Using a matrix format, the system of constraint equations can be written as

\begin{equation*} \underbrace{\left[\begin{array}{cccccc} 1 & 0 & 2l & 0 & 0 & 0\\ 0 & 1 & 0 & 0 & 0 & 0\\ 1 & 0 & 0 & -1 & 0 & 0\\ 0 & 1 & 2l & 0 & -1 & l\\ 0 & 0 & 0 & 0 & 1 & 0 \end{array}\right]}_{\mat{A}} \underbrace{\left[\begin{array}{c} u_{1B} \\ u_{2B} \\ \varphi_{B} \\ u_{1D} \\ u_{2D} \\ \varphi_{D} \end{array}\right]}_{\vec{q}} = \underbrace{\left[\begin{array}{c} 0 \\ 0 \\ 0 \\ 0 \\ 0 \end{array}\right]}_{\vec{d}}. \end{equation*}

It is possible to proceed with the calculation of the rank of the matrix as follows.

syms l;
A = [
1 0 2*l 0 0 0; ... 
0 1 0 0 0 0; ... 
1 0 0 -1 0 0; ...
0 1 2*l 0 -1 l; ...
0 0 0 0 1 0; ...
];
rank(A)
Listing 4.4.19.

In the present case \(\textrm{rango}\mat{A} == \textrm{min}(m,n) = 5\) and \(m < n\) therefore the system is a mechanism and characterized by infinite solutions. To describe all possible solutions, choose the rotation \(\varphi_{B}\) as parameter to be eliminated from the group of unknowns.
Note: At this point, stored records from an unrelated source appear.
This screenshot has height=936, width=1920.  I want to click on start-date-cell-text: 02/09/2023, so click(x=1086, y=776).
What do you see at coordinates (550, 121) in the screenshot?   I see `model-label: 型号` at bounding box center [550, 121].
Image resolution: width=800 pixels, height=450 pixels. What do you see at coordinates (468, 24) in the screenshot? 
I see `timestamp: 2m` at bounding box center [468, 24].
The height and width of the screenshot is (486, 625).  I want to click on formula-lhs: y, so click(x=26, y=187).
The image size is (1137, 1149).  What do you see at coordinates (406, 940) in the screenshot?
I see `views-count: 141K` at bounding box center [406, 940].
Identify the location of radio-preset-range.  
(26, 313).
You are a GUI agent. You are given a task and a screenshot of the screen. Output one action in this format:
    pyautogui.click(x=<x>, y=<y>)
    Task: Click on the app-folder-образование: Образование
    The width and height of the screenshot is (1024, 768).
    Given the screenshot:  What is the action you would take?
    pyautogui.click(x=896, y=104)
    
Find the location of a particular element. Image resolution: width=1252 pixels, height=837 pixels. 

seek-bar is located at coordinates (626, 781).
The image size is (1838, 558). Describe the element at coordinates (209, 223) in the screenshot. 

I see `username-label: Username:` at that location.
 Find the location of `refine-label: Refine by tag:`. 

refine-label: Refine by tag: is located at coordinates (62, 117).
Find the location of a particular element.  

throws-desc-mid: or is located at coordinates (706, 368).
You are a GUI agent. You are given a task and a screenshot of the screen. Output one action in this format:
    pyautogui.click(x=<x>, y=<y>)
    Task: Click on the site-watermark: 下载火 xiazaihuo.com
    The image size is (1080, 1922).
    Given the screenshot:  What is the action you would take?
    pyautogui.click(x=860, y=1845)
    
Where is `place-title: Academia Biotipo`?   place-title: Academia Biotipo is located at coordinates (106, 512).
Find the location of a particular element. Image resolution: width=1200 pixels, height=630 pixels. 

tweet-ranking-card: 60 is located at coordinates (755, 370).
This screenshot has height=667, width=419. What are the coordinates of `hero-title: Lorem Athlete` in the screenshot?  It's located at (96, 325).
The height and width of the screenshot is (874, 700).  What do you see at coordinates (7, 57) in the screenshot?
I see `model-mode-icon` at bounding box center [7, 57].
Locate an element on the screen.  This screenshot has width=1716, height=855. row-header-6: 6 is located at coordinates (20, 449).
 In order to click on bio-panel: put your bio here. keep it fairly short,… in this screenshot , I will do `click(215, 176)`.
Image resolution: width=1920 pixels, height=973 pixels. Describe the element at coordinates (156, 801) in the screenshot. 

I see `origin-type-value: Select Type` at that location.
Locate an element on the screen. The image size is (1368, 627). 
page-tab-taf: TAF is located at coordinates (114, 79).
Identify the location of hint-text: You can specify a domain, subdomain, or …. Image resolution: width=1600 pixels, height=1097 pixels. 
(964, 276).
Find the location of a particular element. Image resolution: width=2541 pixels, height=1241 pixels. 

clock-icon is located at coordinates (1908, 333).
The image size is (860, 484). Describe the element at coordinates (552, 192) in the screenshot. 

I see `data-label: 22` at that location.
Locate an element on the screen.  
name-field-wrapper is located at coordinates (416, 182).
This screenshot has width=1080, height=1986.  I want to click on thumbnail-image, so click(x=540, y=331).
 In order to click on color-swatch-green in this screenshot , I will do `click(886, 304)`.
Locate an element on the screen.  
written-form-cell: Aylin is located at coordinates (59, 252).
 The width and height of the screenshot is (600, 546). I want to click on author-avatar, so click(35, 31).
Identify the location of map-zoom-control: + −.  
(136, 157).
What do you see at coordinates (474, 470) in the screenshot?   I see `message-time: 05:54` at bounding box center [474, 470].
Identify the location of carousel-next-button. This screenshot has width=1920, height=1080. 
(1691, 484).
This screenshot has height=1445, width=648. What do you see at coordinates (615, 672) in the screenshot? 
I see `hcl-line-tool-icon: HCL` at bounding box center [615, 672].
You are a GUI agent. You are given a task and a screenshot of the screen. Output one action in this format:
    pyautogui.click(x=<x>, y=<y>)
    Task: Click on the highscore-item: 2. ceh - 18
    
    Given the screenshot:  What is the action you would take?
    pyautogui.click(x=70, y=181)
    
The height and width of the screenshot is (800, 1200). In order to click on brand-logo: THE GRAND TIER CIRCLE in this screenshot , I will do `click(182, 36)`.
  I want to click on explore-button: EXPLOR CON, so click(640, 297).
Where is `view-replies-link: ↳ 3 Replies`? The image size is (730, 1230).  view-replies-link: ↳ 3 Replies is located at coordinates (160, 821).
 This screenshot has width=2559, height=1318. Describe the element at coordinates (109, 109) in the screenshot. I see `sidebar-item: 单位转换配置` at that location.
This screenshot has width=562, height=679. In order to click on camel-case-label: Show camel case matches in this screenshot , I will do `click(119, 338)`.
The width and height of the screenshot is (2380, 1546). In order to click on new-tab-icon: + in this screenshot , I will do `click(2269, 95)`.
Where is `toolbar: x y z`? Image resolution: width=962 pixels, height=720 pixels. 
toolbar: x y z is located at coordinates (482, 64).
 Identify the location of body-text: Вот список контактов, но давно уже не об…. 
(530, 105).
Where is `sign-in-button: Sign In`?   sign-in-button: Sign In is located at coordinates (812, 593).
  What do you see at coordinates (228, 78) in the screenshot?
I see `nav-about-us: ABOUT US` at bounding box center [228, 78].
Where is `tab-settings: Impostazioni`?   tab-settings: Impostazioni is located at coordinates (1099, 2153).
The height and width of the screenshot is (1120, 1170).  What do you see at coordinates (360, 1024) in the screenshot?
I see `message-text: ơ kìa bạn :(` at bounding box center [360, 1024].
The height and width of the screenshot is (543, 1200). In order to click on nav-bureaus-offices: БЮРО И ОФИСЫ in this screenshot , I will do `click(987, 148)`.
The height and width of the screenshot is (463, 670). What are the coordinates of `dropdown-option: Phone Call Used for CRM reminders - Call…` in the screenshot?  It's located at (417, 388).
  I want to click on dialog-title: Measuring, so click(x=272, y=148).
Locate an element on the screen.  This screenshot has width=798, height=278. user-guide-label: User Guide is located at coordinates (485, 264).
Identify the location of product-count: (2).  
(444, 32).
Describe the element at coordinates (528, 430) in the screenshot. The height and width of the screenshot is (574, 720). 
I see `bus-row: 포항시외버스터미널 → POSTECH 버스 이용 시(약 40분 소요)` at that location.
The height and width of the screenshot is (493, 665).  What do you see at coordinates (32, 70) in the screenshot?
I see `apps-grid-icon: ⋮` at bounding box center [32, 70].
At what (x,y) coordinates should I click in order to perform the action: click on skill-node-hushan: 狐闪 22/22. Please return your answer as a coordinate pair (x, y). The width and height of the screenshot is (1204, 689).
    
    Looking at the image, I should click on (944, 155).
In this way the system can be rewritten as follows

\begin{equation*} \left[\begin{array}{ccccc} 1 & 0 & 0 & 0 & 0\\ 0 & 1 & 0 & 0 & 0\\ 1 & 0 & -1 & 0 & 0\\ 0 & 1 & 0 & -1 & l\\ 0 & 0 & 0 & 1 & 0 \end{array}\right] \left[\begin{array}{c} u_{1B} \\ u_{2B} \\ u_{1D} \\ u_{2D} \\ \varphi_{D} \end{array}\right] = \left[\begin{array}{c} -2l\,\varphi_{B} \\ 0 \\ 0 \\ -2l\,\varphi_{B} \\ 0 \end{array}\right]. \end{equation*}

The following MATLAB® instructions allow to calculate the solution we are looking for.

syms l k;
A = [
1 0 0 0 0; ... 
0 1 0 0 0; ... 
1 0 -1 0 0; ...
0 1 0 -1 l; ...
0 0 0 1 0; ...
];
b = [-2*l*k; 0; 0; -2*l*k; 0];
linsolve(A,b)
Listing 4.4.20.

The obtained infinite solutions are

\begin{gather*} u_{1B} = -\varphi_{B} 2l \,,\\ u_{2B} = 0\,,\\ u_{1D} = -\varphi_{B} 2l\,,\\ u_{2D} = 0\,,\\ \varphi_{D} = - 2\varphi_{B} \,. \end{gather*}

One of these can be represented as follows

Figure 4.4.21.

Subsection 4.4.5 esercizi proposti

Perform the previous exercises by suitably modifying the MATLAB® code used for the example shown in Subsection 4.4.2.